La cour ferroviaire


par Justin Bur

Lors de la capsule historique sur le chemin de fer dans le Mile End, j’ai mentionné en passant que le Champ des possibles est une ancienne cour ferroviaire. Cette fois-ci, nous explorons l’histoire du champ et de ses alentours en plus de détail.

La voie ferrée, ouverte en 1876, relie d’abord l’île de Montréal aux Laurentides. Dix ans plus tard, la ligne est prolongée jusqu’à l’océan Pacifique. Jusqu’en 1898 les trains pour la côte ouest passaient par la gare du Mile End. C’était d’ailleurs un arrêt assez important pour la banlieue-en-devenir du nord de Montréal, jusqu’à ce qu’on déménage le service voyageurs en 1931 à la nouvelle gare Jean-Talon au bout de l’avenue du Parc.

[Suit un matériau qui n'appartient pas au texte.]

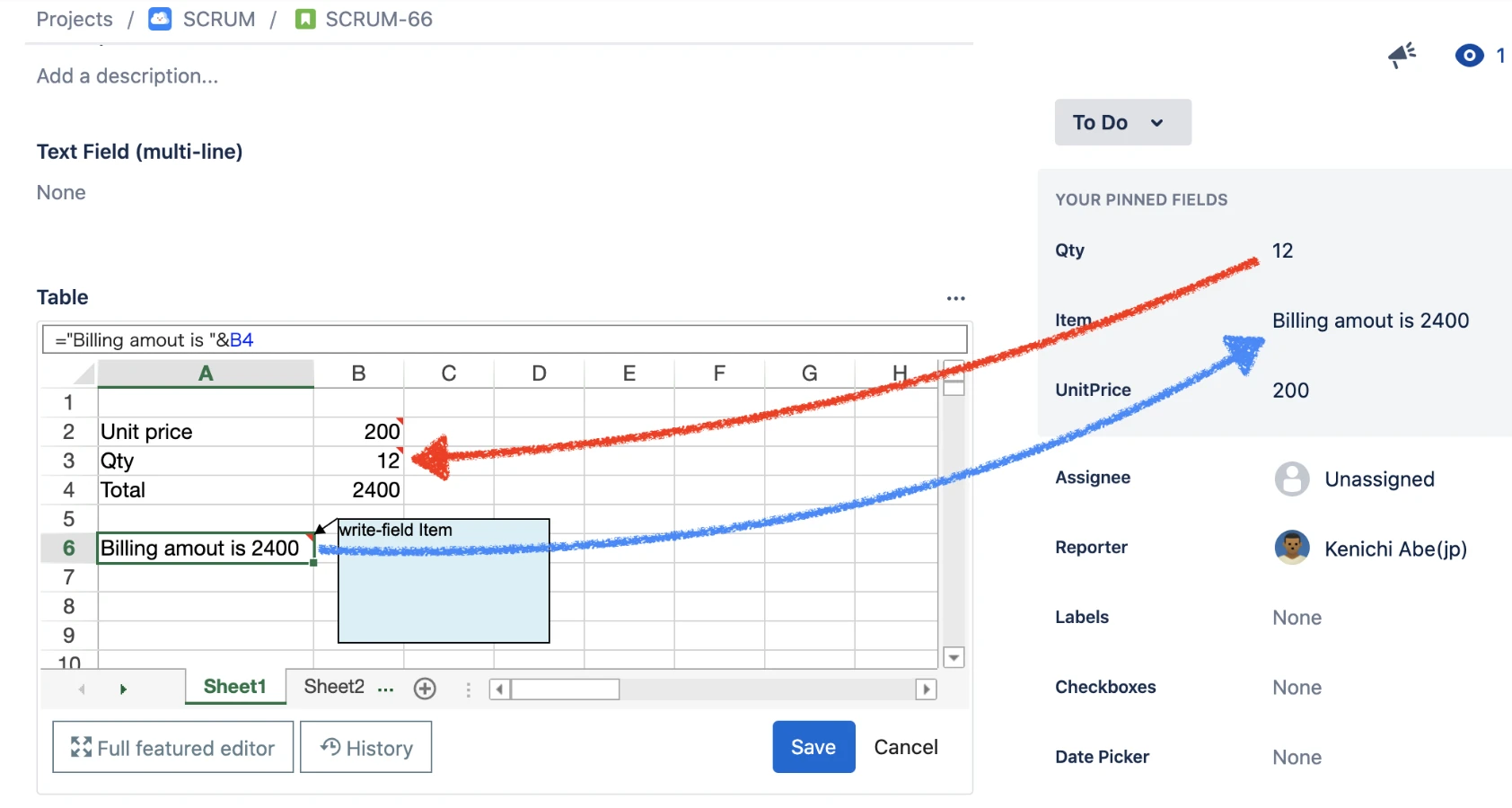Switch to the Sheet2 tab
Viewport: 1512px width, 808px height.
[333, 686]
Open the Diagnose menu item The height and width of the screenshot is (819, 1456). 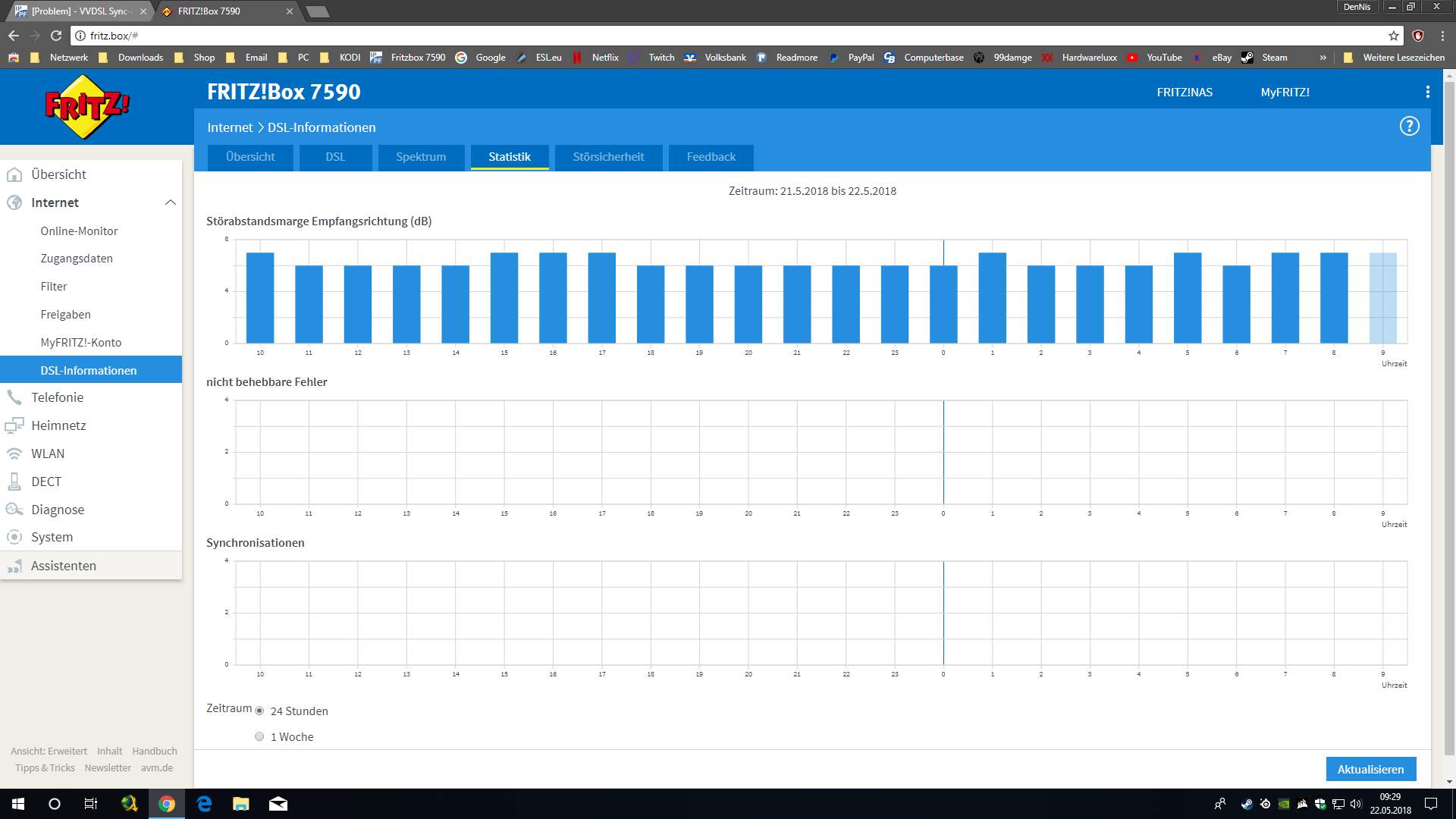[x=57, y=510]
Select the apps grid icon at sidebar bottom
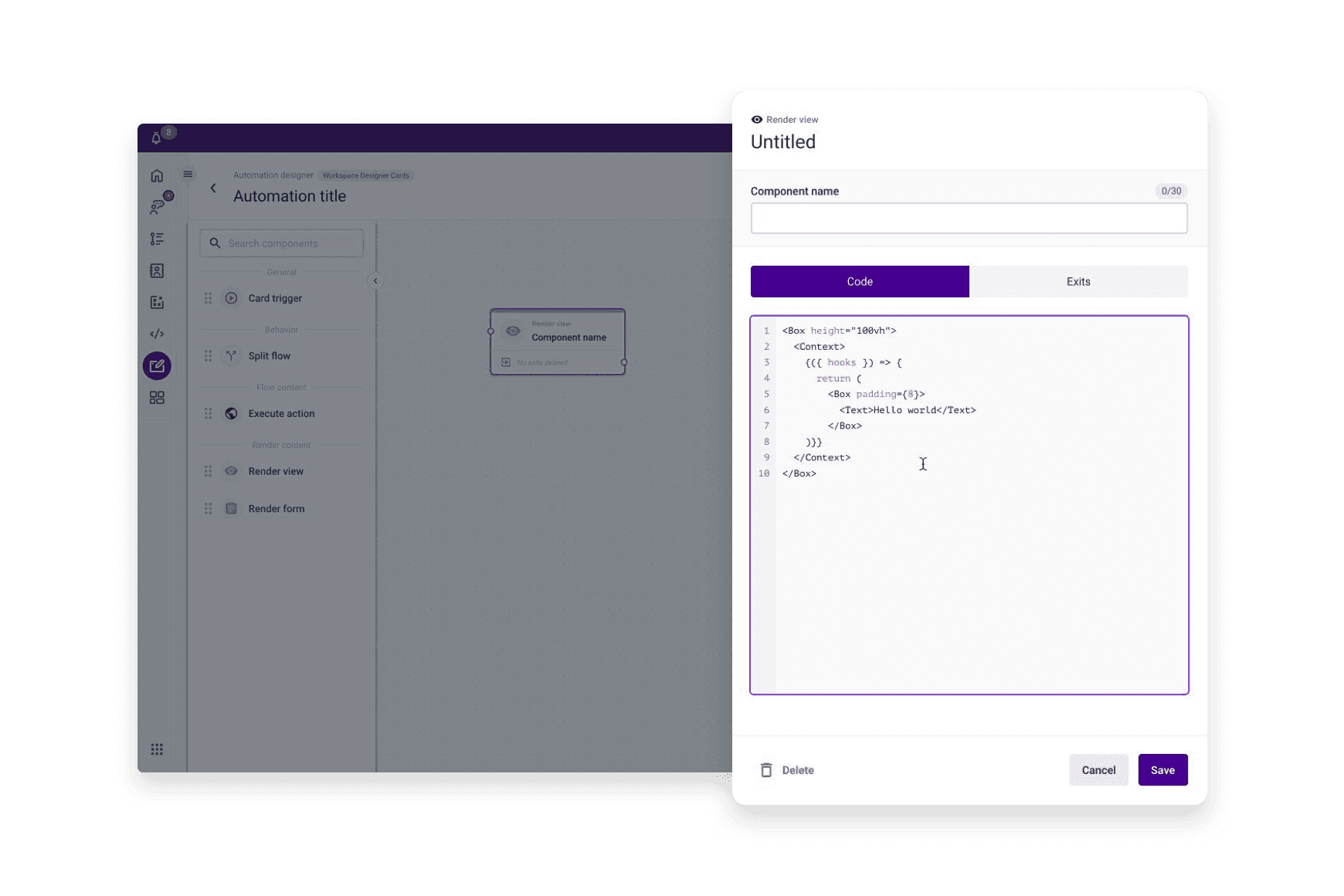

La première présence ferroviaire dans le Champ des possibles a été un embranchement construit pour desservir le terrain des expositions agricoles et industrielles. Plus d’un siècle avant l’Expo 67, inspirés par le majestueux Palais de cristal de Londres, des Montréalais avaient érigé un palais semblable sur la rue Sainte-Catherine, en face de l’actuel centre Eaton. Ce site étant convoité à d’autres fins, en 1878 on démonte et reconstruit le Palais de cristal sur un grand terrain du Mile End, près du coin actuel du boulevard Saint-Joseph et de l’avenue du Parc. De là, l’embranchement ferroviaire faisait une courbe derrière l’église Saint-Enfant-Jésus pour rejoindre la ligne principale entre les avenues de Gaspé et Henri-Julien – ce qui est maintenant la ligne de démarcation entre les mégastructures et le champ. Hélas, un incendie a détruit le palais en 1896.

Pendant ces premières années de la voie ferrée, elle passait à travers une campagne peu développée, les villages du Mile End étant situés un peu plus au sud. Les sœurs carmélites, arrivées dans le quartier en 1896, pouvaient encore espérer retrouver la tranquillité et le silence dans leur monastère en bordure de la voie ferrée. Elles ont dû être déçues par les changements qui n’ont pas tardé à arriver!

La première grande industrie aux abords du chemin de fer était un autre transporteur: la Montreal Street Railway Company, ancêtre de la Compagnie des tramways, qui a établi en 1895 du côté ouest de la rue Saint-Denis une remise de tramways et des ateliers. Une partie du site sert encore, d’ailleurs, comme garage d’autobus de la STM. Quelques années plus tard, une manufacture de câblage électrique s’installe à côté. L’entreprise n’existe plus, mais son usine – plusieurs fois agrandie – existe encore. Le rez-de-chaussée sert encore à des fins industrielles, bien que les étages supérieurs soient en voie de conversion.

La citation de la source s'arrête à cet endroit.